The Iranian wind sector enjoyed a sudden burst of optimism when sanctions were eased in early 2016 following the signing of the nuclear agreement.
Domestic and international firms started work, securing licences, and there was talk of competitive tenders, underpinned by 20-year power purchase agreements (PPAs) and fairly attractive tariffs.
"It was a good start," Oraee said. Nevertheless, barriers remained, notably regarding land acquisition and finance. As a result, the only major new project to come online was the 61.2MW Siahpoush facility.
And now, following the US’s reimposition of sanctions last autumn, development has effectively come to a halt.
Because the sanctions target Iran’s finance and banking sectors, it is virtually impossible to make payments or secure debt and equity finance, explained Ahmad Khonsari, partner at law firm Watson Farley & Williams.
Even though Europe, Russia and China maintain that Iran should be allowed to trade — and, indeed, the EU forbids European firms from complying with sanctions — few companies are willing to risk "getting on the radar" of the US authorities, Khonsari added.
Most will err on the side of caution rather than run the risk, to them or their partners, of being denied access to the US market and its all-important financial sector.
And these are early days. "There is still not full clarity how things will develop over the next one to two years," Khonsari noted. As wind is a long-term business, "investors and developers will be looking for some level of stability and security," he said.
Meanwhile, Iran is faced with an acute hard-currency shortage and unfavourable exchange rates.
"The economics of renewable projects [have] changed drastically since most of the cost is in hard currency ... [while] the payment is made in local currency," Oraee said.
Logically, tariffs should be increased to compensate, but the government is "dragging its feet", he added.
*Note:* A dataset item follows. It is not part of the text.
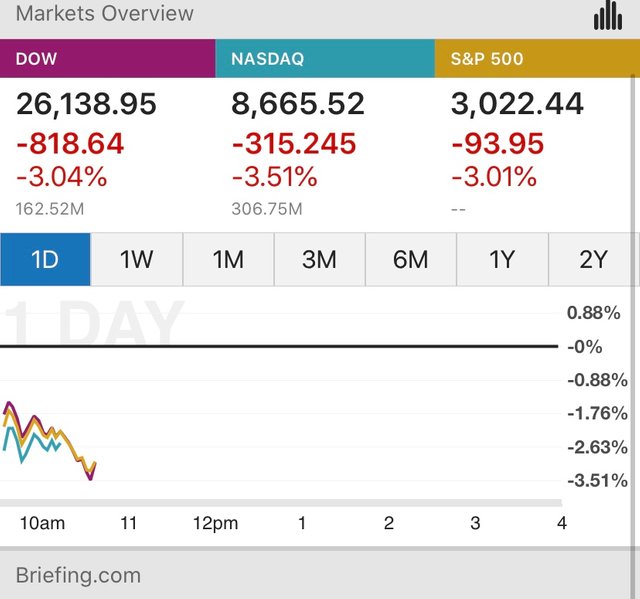Viewport: 640px width, 599px height.
Task: Click the 11 time marker on chart axis
Action: 128,523
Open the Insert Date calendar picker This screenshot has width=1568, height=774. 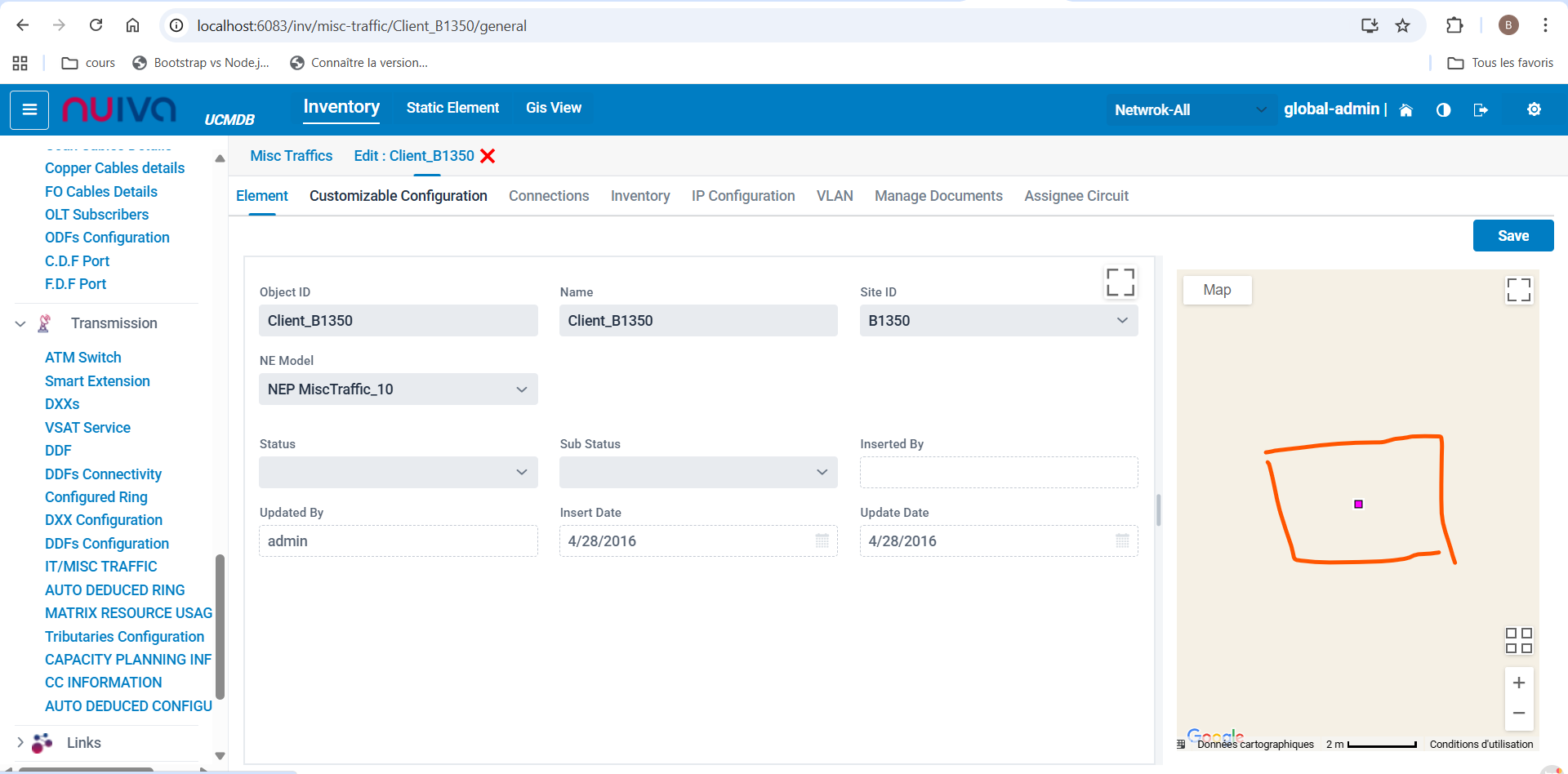click(x=822, y=541)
‘Oil for renewable energy’
Instead, Iran’s renewable sector is suggesting an alternative approach to facilitate deployment. While the details are still being worked out, "oil for renewable energy" broadly sees private-sector investors in renewable projects receiving certificates each month from the oil ministry.
These represent fossil-fuel derivatives equal to the amount of fuel that would have had to be supplied to thermal power stations to produce the same quantity of electricity.
The operator then sells the certificates on the open market.
While this is not risk free, it might be considered less risky than Iran’s energy ministry not being able to make cash payments under the PPA system, due to lack of funding.
Oraee will present the plan to the government in the coming weeks, but whatever happens, Iran needs to think big. An annual addition of 100MW or so is not economically viable, he argues.
Instead, Iran should target around 2GW per year if it is "to enjoy all the benefits of wind", Oraee believes.